The amount of waste that contains or is contaminated with radionuclides is increasing gradually due to the use of radioactive material in various fields including the operation and decommissioning of nuclear facilities. Such radioactive waste should be safely managed until its disposal to protect public health and the environment. Predisposal management of radioactive waste covers all the steps in the management of radioactive waste from its generation up to disposal, including processing (pretreatment, treatment, and conditioning), storage, and transport. There could be a lot of strategies for the predisposal management of radioactive waste. In order to comply with safety requirements including Waste Acceptance Criteria (WAC) at the radioactive waste repository however, the optimal scenario must be derived. The type and form of waste, the radiation dose of workers and the public, the technical options, and the costs would be taken into account to determine the optimal one. The time required for each process affects the radiation dose and respective cost as well as those for the following procedures. In particular, the time of storing radioactive waste would have the highest impact because of the longest period which decreases the concentrations of radionuclides but increases the cost.
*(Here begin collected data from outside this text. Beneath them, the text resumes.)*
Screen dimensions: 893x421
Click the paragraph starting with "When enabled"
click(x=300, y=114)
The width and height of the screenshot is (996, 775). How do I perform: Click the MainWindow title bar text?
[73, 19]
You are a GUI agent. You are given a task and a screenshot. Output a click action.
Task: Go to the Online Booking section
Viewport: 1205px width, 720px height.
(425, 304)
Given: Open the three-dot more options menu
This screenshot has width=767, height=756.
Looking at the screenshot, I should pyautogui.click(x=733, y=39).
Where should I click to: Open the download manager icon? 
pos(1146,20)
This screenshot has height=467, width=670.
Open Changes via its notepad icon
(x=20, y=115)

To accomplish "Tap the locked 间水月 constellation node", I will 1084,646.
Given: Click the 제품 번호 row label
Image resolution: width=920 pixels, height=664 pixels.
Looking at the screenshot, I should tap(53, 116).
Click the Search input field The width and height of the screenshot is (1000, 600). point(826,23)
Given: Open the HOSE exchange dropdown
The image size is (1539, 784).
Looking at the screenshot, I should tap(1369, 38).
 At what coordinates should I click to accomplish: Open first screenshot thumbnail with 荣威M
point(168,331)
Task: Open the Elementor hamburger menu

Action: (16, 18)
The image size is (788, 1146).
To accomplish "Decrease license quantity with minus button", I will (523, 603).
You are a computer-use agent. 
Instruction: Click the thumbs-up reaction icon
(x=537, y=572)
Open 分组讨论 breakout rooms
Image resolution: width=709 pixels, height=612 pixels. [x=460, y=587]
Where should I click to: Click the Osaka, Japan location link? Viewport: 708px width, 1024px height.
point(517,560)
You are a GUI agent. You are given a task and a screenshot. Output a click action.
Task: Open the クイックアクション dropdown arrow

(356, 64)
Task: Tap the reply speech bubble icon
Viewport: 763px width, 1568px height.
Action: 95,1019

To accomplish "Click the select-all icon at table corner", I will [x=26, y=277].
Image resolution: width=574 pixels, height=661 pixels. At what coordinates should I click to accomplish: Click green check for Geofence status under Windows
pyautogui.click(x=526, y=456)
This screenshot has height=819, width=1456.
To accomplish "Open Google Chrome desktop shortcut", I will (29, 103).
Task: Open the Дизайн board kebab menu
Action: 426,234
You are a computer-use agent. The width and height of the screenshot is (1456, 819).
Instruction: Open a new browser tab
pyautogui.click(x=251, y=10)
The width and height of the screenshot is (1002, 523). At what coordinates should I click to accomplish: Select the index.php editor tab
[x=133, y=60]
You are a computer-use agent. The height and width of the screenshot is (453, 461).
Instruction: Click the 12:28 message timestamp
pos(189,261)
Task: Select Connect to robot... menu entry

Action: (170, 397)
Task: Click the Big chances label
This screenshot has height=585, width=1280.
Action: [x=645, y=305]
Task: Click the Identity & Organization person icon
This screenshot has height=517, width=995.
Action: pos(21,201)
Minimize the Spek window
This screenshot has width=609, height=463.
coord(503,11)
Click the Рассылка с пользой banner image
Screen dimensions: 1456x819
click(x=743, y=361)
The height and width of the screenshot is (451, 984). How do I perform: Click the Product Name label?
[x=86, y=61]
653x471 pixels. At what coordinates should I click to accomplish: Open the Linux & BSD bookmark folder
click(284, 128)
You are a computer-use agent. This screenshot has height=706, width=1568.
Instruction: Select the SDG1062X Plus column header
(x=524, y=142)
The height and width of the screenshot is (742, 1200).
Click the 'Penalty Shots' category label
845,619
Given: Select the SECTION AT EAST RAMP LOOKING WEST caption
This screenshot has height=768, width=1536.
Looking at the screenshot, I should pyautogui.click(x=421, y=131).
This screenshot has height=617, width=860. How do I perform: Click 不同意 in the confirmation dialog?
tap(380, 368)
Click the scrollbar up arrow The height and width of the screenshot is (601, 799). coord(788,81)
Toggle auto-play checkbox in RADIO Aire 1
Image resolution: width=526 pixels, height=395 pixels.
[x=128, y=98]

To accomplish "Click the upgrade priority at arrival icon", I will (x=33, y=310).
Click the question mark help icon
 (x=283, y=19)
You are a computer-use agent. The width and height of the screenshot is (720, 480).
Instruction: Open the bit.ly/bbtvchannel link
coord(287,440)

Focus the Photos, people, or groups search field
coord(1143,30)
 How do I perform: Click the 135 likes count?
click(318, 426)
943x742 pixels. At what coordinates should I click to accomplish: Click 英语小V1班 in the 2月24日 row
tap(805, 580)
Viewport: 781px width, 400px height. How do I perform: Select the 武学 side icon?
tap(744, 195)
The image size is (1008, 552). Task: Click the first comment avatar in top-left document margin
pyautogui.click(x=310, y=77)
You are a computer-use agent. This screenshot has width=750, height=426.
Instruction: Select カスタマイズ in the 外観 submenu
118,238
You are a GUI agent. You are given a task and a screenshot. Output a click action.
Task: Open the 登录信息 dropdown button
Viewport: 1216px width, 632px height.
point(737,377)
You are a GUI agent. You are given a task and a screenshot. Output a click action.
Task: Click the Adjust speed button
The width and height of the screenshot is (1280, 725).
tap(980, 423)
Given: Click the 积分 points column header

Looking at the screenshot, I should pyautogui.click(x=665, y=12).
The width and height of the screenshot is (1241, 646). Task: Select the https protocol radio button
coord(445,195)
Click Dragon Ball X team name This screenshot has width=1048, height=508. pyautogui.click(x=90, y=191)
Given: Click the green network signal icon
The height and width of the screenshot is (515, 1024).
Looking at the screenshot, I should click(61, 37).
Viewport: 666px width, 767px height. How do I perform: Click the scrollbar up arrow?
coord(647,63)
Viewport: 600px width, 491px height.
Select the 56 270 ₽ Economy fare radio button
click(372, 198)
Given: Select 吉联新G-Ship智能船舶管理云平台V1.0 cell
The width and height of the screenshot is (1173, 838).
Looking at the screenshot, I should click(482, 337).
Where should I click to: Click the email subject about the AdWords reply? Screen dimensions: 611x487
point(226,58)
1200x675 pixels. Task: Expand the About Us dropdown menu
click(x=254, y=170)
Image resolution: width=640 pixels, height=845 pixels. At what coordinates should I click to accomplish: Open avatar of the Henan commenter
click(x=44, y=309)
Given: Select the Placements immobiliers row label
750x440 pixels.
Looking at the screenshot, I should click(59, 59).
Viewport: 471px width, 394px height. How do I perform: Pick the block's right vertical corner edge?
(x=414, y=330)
There have been little studies reported on optimization reflecting variations of radiation dose and cost in predisposal management scenarios for radioactive waste. In this study, the optimal storage time of radioactive waste was estimated for several scenarios. In terms of the radiation dose, the cumulative collective dose was used as the parameter for each process. The cost was calculated considering the inflation rate and interest rate. Since the radiation dose and the cost should be interconvertible for optimization, the collective dose was converted into monetary value using the value so-called “alpha value” or “monetary value of Person-Sv”.